The transition metal catalyzed addition–cyclization of alkynes with organoboronic acids is a powerful method for the synthesis of carbo- and heterocycles.1 In this tandem process, both the inter- and intramolecular bond formations are mediated by a single catalyst to bring about union between nucleophiles and alkynyl substrates with concomitant ring closure. Due to high synthetic efficiency inherent in this reaction, a variety of alkynetethered π-systems such as carbonyls,2 alkenes,3 alkynes,4 allenes,5 nitriles,6 isocyanates,7 and imines8 have been employed using rhodium catalysts which typically effect addition or substitution upon cyclization. The acceptors that enable further structural elaboration in the wake of catalytic cyclization would significantly expand the synthetic utility of the reaction but has remained unexplored. In conjunction with our program directed toward the development of new cyclization strategies making use of retro-ene reactions,9 we questioned if such an approach could be brought to bear on the rhodium-catalyzed addition– cyclization using N-sulfonylhydrazone acceptors.10 In particular, catalytic alkenyl addition to the C=N bond of a hydrazone was envisioned to be uniquely feasible in this setting,11 to furnish an intermediate poised for the subsequent pericyclic event.12 Thus, a design plan was put forward based on the mechanistic scenario that allylic hydrazide B arising from cyclization of alkenyl rhodium A might remove a sulfinate to afford allylic diazene C, which would undergo reductive alkene transposition extruding molecular nitrogen (Scheme 1).13 This cascade process forged by merging transition metal catalysis with pericyclic rearrangement would provide novel entry to the endocyclic alkene products inaccessible via a simple addition–cyclization route.14 Furthermore, given the high stereochemical fidelity of the retro-ene reaction, enantioselective C=N addition, together with syn-

carborhodation at the alkyne, offers an opportunity for asymmetric induction.

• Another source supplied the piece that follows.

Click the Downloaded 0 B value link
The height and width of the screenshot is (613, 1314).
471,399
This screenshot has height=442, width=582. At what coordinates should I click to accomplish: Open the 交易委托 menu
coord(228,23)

We report here the rhodium-catalyzed reaction of alkynylhydrazones with organoboronic acids that enable traceless cycloalkene synthesis under mild reaction conditions via tandem addition–cyclization–rearrangement.

Scheme 1. Merging rhodium-catalyzed tandem addition– cyclization with pericyclic rearrangement Evaluation of our proposition commenced with examining the reaction of alkyne 1 with phenylboronic acid in the presence of a rhodium catalyst (Table 1). When a mixture of the ethylalkyne with a pendent N-tosylhydrazone 1 and phenylboronic acid was subjected to typical addition–cyclization conditions employing [Rh(cod)OH]2 catalyst and THF solvent at room temperature, the desired cyclopentene product 2a was indeed generated but only in 27% yield (entry 1). While running the reaction in toluene or methanol improved the yield, a substantial amount of the substrate remained unreacted for a prolonged time (120 h). The problem of low conversion persisted even in the reaction performed at an elevated temperature (60 °C, 48 h, entry 4). Interestingly, however, close monitoring of the reaction progress revealed that formation of 2a took place rapidly within minutes after which the rate decreased precipitously, hinting at the possibility of product inhibition. In the event, it was corroborated that the addition of p-TolSO2H (10 mol%) significantly suppressed the reaction presumably due to slow transmetallation of a Rh–O2STol species with phenylboronic acid (entry 5).15 While efforts to isolate hydrazide 2’ were unfruitful, a one-pot protocol involving simple temperature control proved effective, avoiding the detrimental effect of a sulfinic acid on the rhodium catalysis. Thus, the rhodium-catalyzed addition–cyclization of 1 with phenylboronic acid was carried out in methanol at 0 °C with complete conversion, and subsequent heating of the in situ formed 2’ at 60 °C delivered cyclopentene 2a in high yield through elimination and allylic diazene rearrangement (entry 6).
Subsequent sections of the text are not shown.